Absolute blood flow measured by optical methods

Monitoring of disease development and response to treatment could be improved by the use of optical coherence tomography in blood-flow measurement.
28 November 2011
Vivek Srinivasan

Absolute blood flow (volume of blood per unit time serving a tissue mass or organ) is a physiological parameter that becomes altered in many diseases. In the retina, blood-flow impairment may occur early in diseases such as glaucoma and diabetic retinopathy. In the brain, cerebral blood-flow loss occurs in conditions such as stroke and Alzheimer's disease. In the kidneys, renal blood flow is a primary factor in acute injury and other nephropathies. Whether a loss of blood flow directly causes cell death or merely reflects a reduction in tissue demand, in vivo blood flow measurements have the potential to improve understanding of disease processes and monitoring the response to treatment.

Optical coherence tomography (OCT) is a non-invasive imaging technology and a clinical standard in ophthalmology. It is also gaining popularity in other fields, such as cardiology. However, its primary use is to identify and quantify tissue structure in vivo. In contrast, our group uses Doppler OCT to provide objective measurements of absolute blood flow. This is particularly important because subtle functional and metabolic changes can precede visible structural changes in many pathologies.


Figure 1. (a) Diffusible tracer methods use the Fick principle to calculate blood flow from tracer kinetics. (b) Doppler optical coherence tomography (OCT) is based on direct measurements of flow in individual vessels. The composite arterial (FA) or venous flow (FV) must be normalized to an estimated tissue volume/mass (V) or assigned to an organ of interest to obtain an absolute measurement.

Classical methods to quantify cerebral blood flow, pioneered by Kety and colleagues,1–3 introduce a chemically inert tracer that diffuses freely across the blood-brain barrier. The Fick principle states that the quantity of a tracer taken up by a volume of tissue per unit time is equal to the product of the blood flow and the difference between arterial and venous concentrations. Therefore, blood flow can be calculated by measuring tracer concentrations in various compartments over time: see Figure 1(a). Further developments of this concept showed that, by locally recording tracer kinetics and applying the Fick principle, it is possible to determine local tissue blood flow. Similar ideas have been used in magnetic-resonance-imaging arterial spin labeling and positron-emission-tomography radiotracer methods to quantify tissue perfusion.

Our group is studying optical measurement of blood flow in individual vessels using Doppler OCT: see Figure 1(b).4,5 In our method, the flow in each vessel that supplies or drains a known tissue volume is optically measured.

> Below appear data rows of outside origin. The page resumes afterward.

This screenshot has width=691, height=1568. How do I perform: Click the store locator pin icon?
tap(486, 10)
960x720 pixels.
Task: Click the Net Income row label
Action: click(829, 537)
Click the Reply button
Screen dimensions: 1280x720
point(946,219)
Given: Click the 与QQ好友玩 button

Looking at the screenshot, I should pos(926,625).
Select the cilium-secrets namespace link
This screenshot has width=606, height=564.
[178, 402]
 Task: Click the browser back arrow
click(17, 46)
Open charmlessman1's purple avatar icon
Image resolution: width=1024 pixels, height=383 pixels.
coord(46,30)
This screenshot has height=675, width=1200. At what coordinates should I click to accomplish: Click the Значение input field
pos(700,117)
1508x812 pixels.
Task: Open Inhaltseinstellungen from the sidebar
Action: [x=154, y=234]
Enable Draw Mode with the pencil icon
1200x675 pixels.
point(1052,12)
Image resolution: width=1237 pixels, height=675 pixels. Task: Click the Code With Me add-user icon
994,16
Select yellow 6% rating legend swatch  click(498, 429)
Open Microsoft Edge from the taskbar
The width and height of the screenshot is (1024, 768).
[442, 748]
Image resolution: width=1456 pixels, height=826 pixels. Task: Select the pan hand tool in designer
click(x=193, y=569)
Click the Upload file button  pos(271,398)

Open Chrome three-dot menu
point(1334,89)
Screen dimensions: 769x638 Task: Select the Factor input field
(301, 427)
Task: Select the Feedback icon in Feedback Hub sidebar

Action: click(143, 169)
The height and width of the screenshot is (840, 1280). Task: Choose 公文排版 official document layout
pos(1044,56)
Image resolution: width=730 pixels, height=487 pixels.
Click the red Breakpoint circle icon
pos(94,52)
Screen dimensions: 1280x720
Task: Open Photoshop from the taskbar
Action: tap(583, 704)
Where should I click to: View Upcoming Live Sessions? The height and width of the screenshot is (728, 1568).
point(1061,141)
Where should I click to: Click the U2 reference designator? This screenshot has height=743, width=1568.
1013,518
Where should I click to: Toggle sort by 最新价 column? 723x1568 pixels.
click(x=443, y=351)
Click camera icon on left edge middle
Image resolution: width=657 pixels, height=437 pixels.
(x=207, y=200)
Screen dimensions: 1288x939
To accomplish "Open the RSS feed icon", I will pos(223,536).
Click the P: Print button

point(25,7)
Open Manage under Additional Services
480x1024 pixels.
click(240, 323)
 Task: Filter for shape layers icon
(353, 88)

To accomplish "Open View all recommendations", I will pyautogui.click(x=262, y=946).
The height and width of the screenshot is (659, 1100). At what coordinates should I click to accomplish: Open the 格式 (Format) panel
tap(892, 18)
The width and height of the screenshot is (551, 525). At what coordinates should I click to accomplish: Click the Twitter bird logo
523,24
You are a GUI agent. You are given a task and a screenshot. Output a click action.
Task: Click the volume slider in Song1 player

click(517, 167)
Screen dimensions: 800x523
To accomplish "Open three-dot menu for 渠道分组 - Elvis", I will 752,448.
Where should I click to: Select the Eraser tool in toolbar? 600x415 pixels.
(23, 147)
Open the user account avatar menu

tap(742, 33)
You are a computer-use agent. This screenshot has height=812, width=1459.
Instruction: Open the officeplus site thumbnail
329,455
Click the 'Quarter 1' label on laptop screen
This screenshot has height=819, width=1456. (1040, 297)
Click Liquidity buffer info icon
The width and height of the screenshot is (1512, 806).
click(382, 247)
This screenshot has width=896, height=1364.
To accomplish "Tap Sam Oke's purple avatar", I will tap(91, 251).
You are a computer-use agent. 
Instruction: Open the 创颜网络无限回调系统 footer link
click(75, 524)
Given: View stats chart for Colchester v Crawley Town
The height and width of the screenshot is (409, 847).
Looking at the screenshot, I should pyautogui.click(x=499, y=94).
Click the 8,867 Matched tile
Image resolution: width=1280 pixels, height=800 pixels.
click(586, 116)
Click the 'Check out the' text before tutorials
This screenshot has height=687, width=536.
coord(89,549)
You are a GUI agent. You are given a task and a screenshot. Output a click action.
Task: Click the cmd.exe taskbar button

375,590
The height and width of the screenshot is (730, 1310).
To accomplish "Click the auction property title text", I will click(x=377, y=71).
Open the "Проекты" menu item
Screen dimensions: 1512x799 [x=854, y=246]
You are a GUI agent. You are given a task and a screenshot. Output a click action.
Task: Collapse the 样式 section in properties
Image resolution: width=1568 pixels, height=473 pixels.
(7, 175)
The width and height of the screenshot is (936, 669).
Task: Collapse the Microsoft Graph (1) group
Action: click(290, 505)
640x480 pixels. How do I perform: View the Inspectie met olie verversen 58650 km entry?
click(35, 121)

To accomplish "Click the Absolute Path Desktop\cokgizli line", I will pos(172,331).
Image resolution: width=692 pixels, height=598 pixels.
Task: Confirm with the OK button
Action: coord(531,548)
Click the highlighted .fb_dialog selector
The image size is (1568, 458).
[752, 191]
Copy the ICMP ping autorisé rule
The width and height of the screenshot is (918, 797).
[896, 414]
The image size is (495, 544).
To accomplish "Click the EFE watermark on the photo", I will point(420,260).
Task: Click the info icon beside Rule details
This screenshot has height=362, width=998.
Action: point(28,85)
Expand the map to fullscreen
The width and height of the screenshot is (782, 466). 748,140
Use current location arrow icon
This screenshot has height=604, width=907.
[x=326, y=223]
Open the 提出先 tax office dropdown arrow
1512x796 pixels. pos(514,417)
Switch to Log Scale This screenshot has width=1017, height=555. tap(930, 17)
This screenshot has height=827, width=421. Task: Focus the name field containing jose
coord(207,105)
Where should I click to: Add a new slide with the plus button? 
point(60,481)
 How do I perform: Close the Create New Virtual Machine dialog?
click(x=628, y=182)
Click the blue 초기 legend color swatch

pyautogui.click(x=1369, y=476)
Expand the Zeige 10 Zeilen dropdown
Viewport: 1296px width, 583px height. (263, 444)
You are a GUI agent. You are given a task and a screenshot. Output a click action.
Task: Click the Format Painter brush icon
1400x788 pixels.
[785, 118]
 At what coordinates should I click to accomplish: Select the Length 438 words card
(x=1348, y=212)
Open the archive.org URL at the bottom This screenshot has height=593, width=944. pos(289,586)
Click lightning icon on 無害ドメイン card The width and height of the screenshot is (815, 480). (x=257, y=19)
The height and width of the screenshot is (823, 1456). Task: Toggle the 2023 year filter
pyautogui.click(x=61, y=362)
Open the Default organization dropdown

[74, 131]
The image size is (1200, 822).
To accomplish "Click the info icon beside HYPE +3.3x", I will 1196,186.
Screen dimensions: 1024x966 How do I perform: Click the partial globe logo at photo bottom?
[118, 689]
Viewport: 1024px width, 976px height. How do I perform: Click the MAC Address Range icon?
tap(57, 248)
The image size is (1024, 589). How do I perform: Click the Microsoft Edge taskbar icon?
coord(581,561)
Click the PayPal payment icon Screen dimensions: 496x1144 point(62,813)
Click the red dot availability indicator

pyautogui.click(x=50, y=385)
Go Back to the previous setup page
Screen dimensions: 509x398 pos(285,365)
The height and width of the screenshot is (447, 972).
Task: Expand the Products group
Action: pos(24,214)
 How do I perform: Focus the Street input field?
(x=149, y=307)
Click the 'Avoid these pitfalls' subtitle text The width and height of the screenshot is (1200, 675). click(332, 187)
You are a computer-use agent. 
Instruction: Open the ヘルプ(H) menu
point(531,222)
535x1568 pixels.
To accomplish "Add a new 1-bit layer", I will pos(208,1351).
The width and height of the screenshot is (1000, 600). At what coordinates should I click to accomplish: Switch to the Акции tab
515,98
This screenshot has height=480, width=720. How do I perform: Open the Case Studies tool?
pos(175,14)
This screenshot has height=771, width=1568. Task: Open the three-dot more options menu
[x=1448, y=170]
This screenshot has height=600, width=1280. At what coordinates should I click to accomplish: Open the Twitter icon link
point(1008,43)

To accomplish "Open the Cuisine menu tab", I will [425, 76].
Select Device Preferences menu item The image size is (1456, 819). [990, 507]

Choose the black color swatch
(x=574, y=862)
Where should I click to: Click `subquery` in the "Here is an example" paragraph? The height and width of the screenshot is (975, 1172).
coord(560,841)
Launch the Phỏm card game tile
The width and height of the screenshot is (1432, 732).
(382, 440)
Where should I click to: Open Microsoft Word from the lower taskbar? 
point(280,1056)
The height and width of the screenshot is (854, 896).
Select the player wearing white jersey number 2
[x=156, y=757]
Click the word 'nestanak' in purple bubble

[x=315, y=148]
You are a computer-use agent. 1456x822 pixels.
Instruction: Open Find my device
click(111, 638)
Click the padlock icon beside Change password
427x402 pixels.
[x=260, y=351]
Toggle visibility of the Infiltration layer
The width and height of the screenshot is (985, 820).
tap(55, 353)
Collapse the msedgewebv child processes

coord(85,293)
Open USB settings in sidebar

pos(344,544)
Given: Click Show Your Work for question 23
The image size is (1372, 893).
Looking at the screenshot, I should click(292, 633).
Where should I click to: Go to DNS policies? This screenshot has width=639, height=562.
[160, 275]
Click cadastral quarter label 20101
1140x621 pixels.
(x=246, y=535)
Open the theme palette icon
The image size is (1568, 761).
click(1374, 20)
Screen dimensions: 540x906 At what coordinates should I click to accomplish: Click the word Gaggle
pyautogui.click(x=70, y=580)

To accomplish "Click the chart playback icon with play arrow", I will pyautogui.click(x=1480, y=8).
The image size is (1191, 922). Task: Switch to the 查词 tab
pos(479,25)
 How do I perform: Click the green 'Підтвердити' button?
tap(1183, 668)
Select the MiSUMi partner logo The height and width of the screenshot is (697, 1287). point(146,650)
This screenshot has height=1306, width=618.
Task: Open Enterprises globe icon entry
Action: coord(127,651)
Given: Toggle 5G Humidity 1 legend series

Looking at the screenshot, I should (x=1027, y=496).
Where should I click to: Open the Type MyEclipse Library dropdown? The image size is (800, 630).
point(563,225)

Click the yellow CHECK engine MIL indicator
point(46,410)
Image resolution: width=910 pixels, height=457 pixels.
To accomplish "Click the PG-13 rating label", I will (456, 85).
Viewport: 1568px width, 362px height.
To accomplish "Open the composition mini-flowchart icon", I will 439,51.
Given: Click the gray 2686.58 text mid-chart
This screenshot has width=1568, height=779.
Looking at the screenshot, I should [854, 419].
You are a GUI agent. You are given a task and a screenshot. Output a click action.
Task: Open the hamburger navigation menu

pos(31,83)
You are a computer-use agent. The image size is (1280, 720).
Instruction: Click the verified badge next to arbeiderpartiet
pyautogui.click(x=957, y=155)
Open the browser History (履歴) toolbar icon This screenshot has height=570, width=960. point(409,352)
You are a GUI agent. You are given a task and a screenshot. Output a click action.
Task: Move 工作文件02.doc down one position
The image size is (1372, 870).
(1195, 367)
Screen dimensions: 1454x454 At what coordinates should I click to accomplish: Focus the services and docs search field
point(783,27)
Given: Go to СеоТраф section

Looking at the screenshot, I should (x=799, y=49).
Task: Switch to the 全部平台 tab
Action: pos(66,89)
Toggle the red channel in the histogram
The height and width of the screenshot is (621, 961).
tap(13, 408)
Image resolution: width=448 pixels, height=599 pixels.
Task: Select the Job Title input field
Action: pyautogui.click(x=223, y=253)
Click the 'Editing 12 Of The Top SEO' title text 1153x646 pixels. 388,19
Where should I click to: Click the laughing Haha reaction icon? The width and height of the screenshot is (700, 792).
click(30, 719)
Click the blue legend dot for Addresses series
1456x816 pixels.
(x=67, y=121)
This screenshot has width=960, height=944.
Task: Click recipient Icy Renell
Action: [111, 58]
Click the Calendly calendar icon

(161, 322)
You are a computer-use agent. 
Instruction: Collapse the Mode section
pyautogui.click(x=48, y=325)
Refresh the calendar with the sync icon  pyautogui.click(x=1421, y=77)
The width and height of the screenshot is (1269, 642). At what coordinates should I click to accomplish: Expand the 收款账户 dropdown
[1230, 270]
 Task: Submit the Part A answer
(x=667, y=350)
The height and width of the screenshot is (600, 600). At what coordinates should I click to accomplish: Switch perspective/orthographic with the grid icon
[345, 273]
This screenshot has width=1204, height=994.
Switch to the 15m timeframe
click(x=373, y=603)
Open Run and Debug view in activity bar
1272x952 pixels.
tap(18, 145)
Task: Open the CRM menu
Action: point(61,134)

We sum these values together and normalize to a corresponding estimated tissue volume/mass or organ of interest. We assign flow to a known tissue volume/mass or organ in order to provide intersubject comparisons. This is necessary because flow in arbitrarily chosen individual vessels cannot be compared across subjects in a meaningful way due to intersubject variations in vascular topology. (Figure 2 shows an OCT angiogram6 of the vasculature of a rat somatosensory cortex showing a range of vessel sizes that correspond to a range of flows.) However, when we normalize flow to an estimated tissue volume/mass or organ (either supplied or drained), we obtain an absolute measure that can then be compared across subjects.


Figure 2. (a) OCT angiogram of a rat somatosensory cortex, acquired through a closed cranial window. (b) Zoom of a region of interest shows a labeled artery (A) and vein (V) supplying and draining the cortex respectively. In principle, assuming that all flow is supplied and drained via the cortical surface, cortical blood flow can be calculated by summing flow over either all diving arterioles or all ascending venules.

In the case of cortical measurements, we sum flow over either all diving arterioles or all ascending venules in a given cortical surface area. We then normalize this value to an estimated tissue volume/mass corresponding to this cortical surface area. The advantage of such direct vascular methods of measurement is that they do not require models of tracer uptake or clearance; instead, they require estimation of a tissue volume/mass and assume flow conservation at steady state.

Wang et al used Doppler OCT to quantify total retinal blood flow by measuring flow in all veins draining the retina.7 They used a dual circumpapillary scan, consisting of two circles around the optic nerve head that intersect all vessels draining the retina, to determine vessel angles. Recently, our group developed a simple technique of en face integration to calculate blood flow directly from volumetric Doppler OCT data without explicit calculation of vessel angles.8 This greatly simplifies flow measurements in individual vessels and the principle can be applied to calculate flow in any Doppler-based technique, such as OCT or ultrasound, where the axial projection of velocity is measured. Our group applied en face integration to calculate flow using Doppler OCT in the brain8 and other groups have applied the technique to the retina,9 and the kidneys.10 In particular, these results show that flow in the central retinal artery9 (49ul/min in a single subject) calculated by en face integration agrees reasonably well with flow summed across all retinal veins7 (53ul/min and 45ul/min in two different subjects) calculated using the dual circumpapillary scan.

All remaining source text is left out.